Requirement => Edit the passage about the cat: reproduce the part that opens with the words "So I am sitting, as" and closes with "is the master?", replacing "alpha male" with "head of household".

Passage provided =>
SO I AM SITTING at my computing machine earning my living, and my cat wanders in and speaks to me. I recognize that category of discourse immediately; it is meowus ordinari, the common house cry.
The two other primary varieties of cat speech are meowus bigtroubli, a sort of low growling moan, and screechus extremeli, which is an upper-register howl designed to alert people in Utah to the existence of certain troubling facts.
Those two modes of expression always demand my immediate attention. The former usually means there's an opossum in the kitchen; the latter means that the cat is being abducted by aliens -- a not uncommon occurrence, alas.
Meowus ordinari often has to do with food. Less often, it has to do with access. Boomer has a cat door, but she does not like the cat door. She is a large cat, and her door is not a large door. She would much prefer the services of a doorman.
So I am sitting, as I say, my stubby fingers flying over the keys, and the cat is standing in the middle of the room and speaking. Whatever she is talking about, I know she can wait just a minute.
I mean, she's a cat. She weighs 13 pounds. I weigh 195. I do not have claws, but I have a certain animal cunning. I can purchase weapons. I am the alpha male. If I am creating lovely sentences, the cat is going to have to like it or lump it, although she will certainly lump it.
And she can just go on lumping it until I am ready to deal with her demands. There can be nothing less than absolute clarity on the power dynamics. Me: Big human, opposable thumb, knows many words of French, can drive a car. Her: Small cat, no thumb, limited speech, owns no vehicles. I ask you: Who is the master?
BUT SHE DOES not meow just once. She meows and meows and meows. She walks up and down, as though she were doing the Meow Play in a theater-in-the-round. She attempts to establish eye contact.

Material provided =>
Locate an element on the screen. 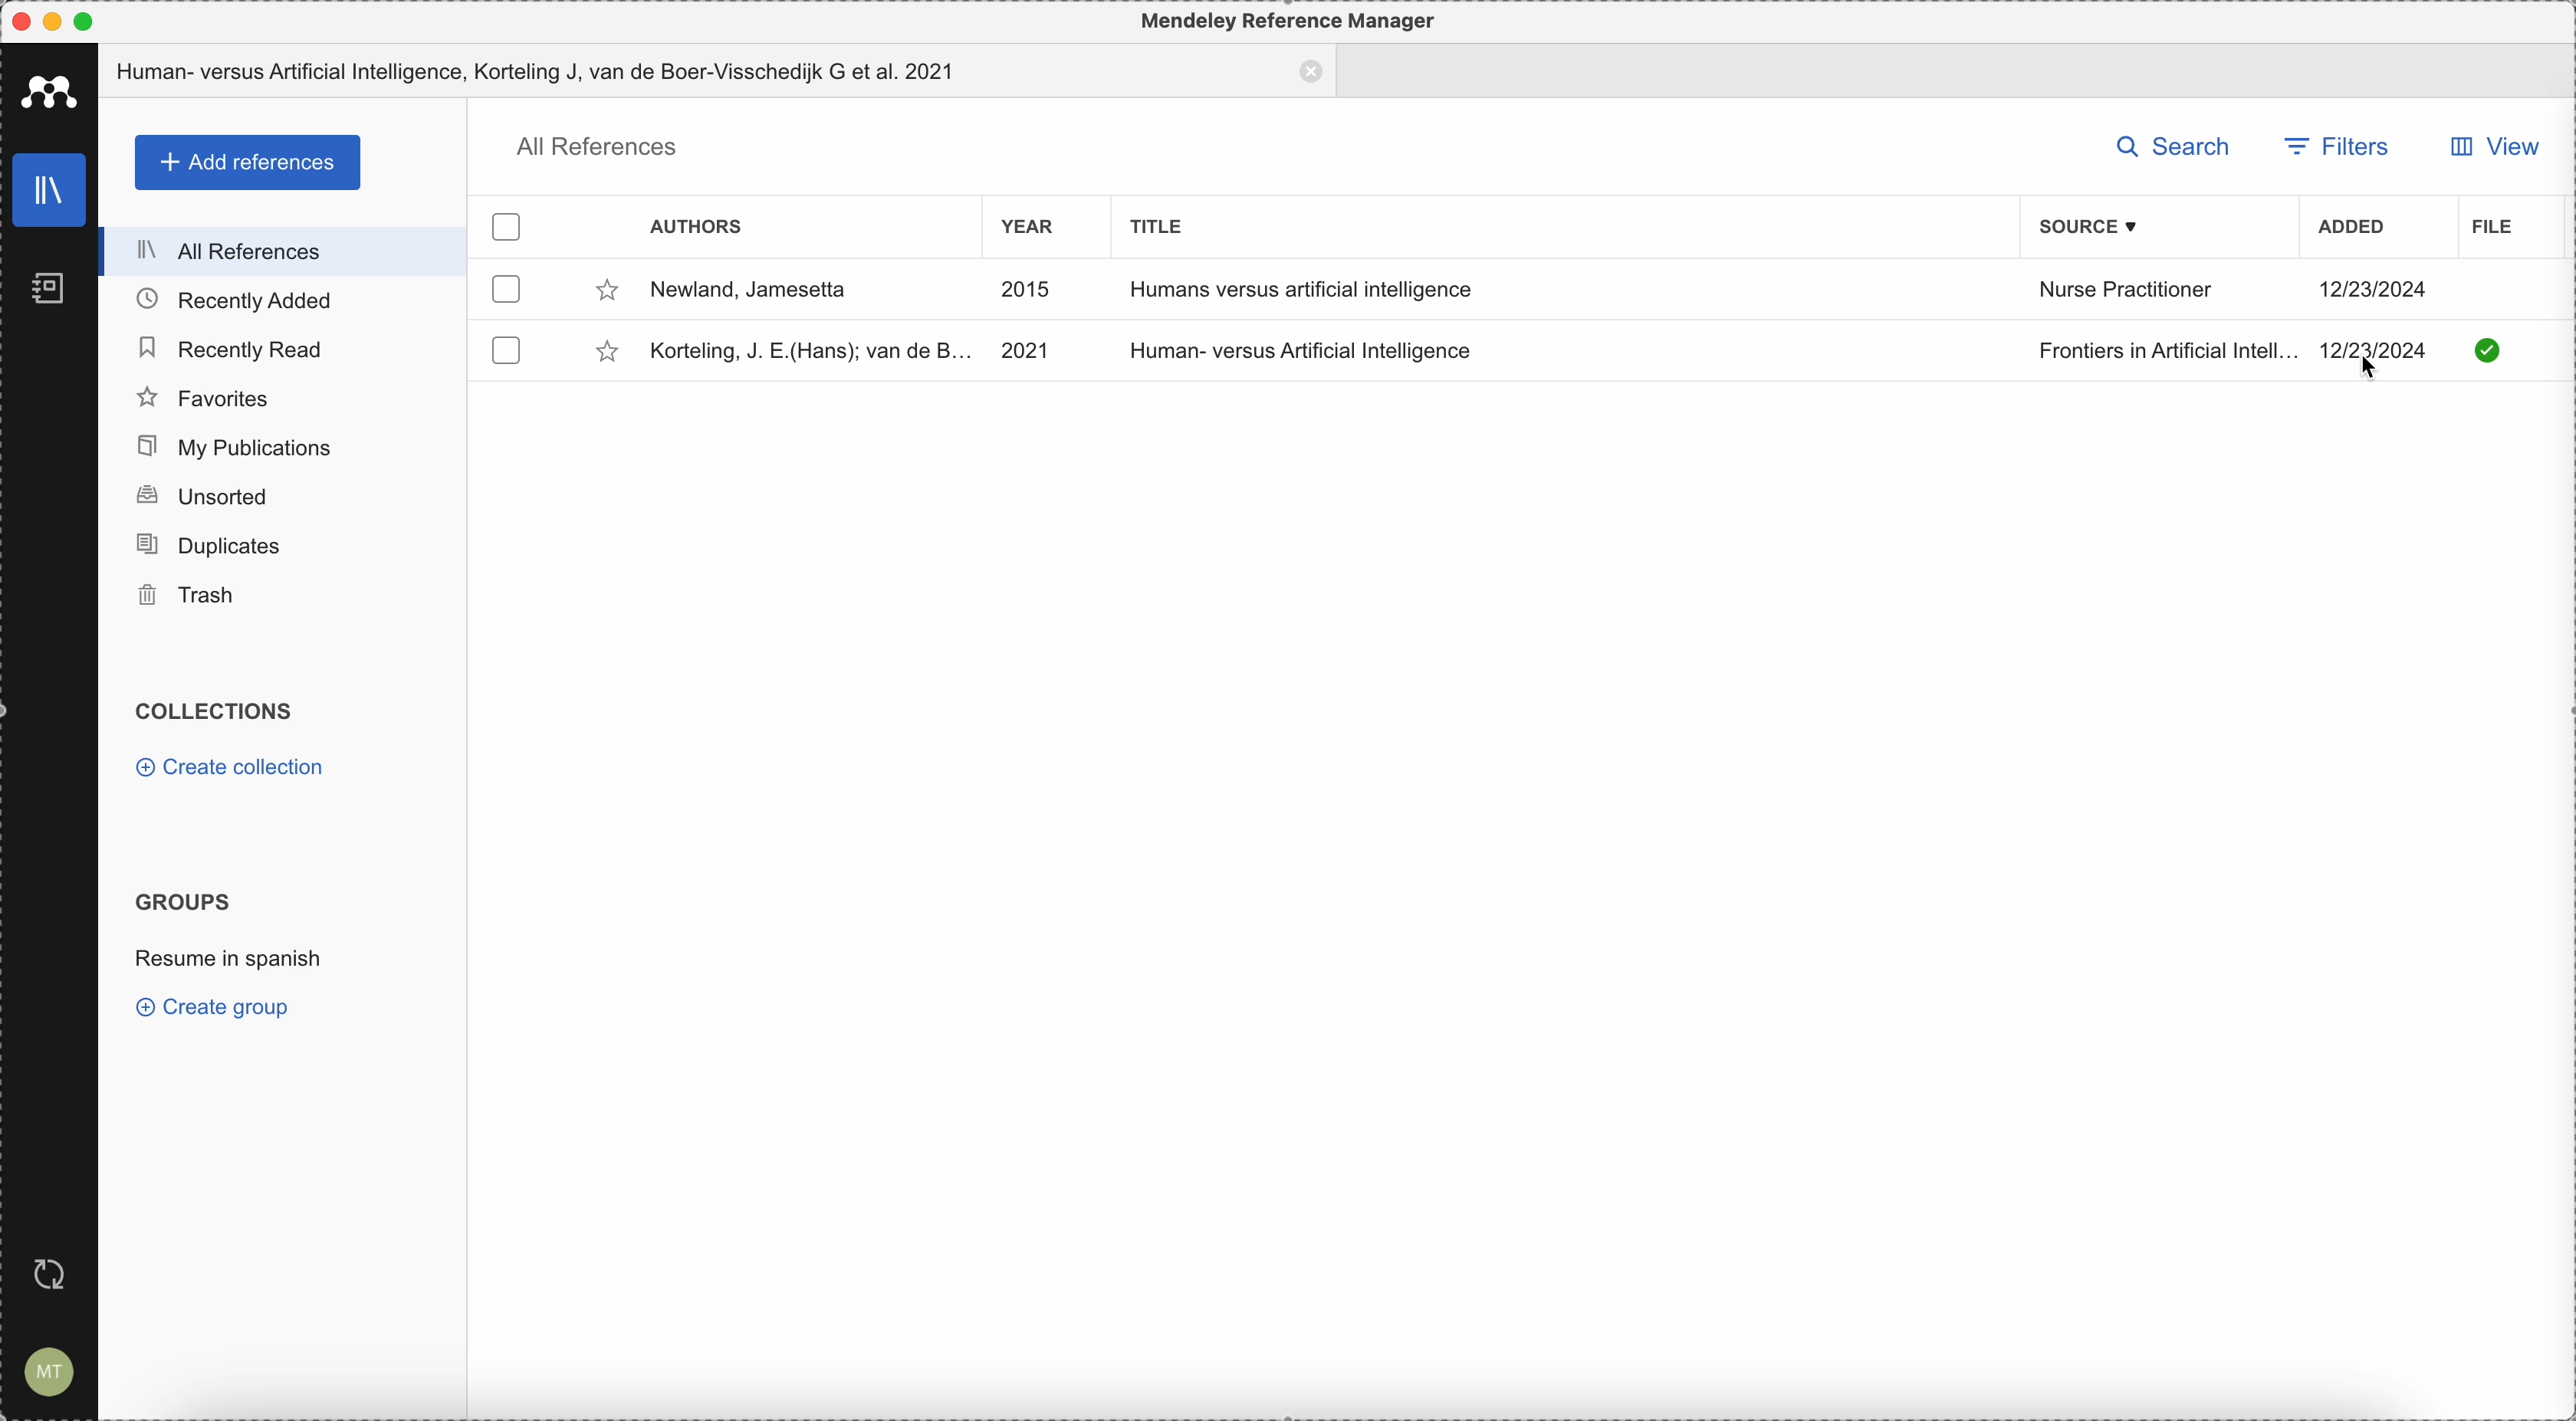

==

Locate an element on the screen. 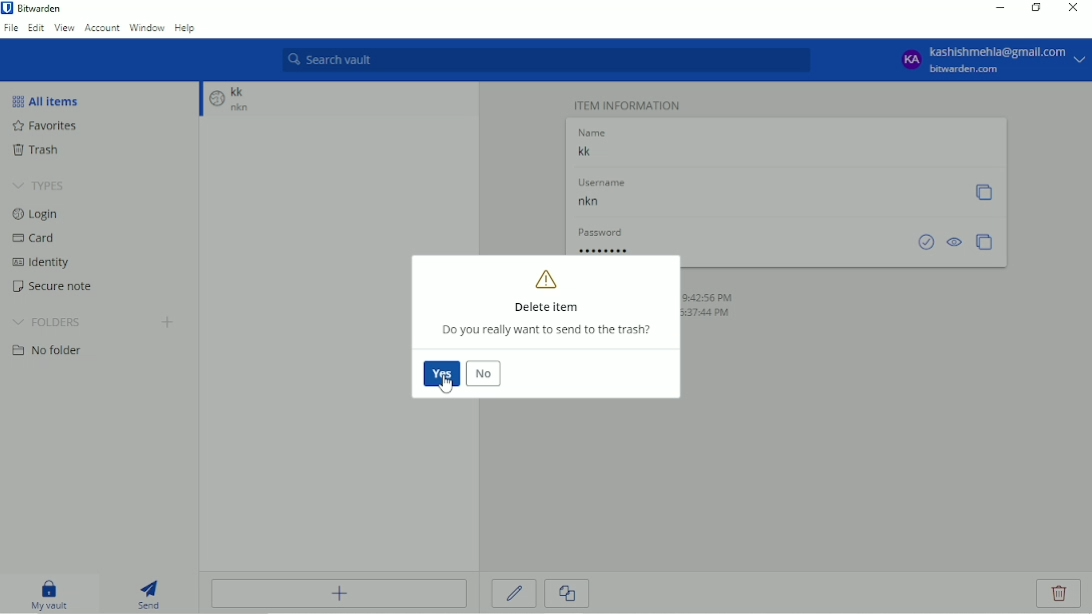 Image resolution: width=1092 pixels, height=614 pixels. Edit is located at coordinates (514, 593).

Answer to the task =>
So I am sitting, as I say, my stubby fingers flying over the keys, and the cat is standing in the middle of the room and speaking. Whatever she is talking about, I know she can wait just a minute.
I mean, she's a cat. She weighs 13 pounds. I weigh 195. I do not have claws, but I have a certain animal cunning. I can purchase weapons. I am the head of household. If I am creating lovely sentences, the cat is going to have to like it or lump it, although she will certainly lump it.
And she can just go on lumping it until I am ready to deal with her demands. There can be nothing less than absolute clarity on the power dynamics. Me: Big human, opposable thumb, knows many words of French, can drive a car. Her: Small cat, no thumb, limited speech, owns no vehicles. I ask you: Who is the master?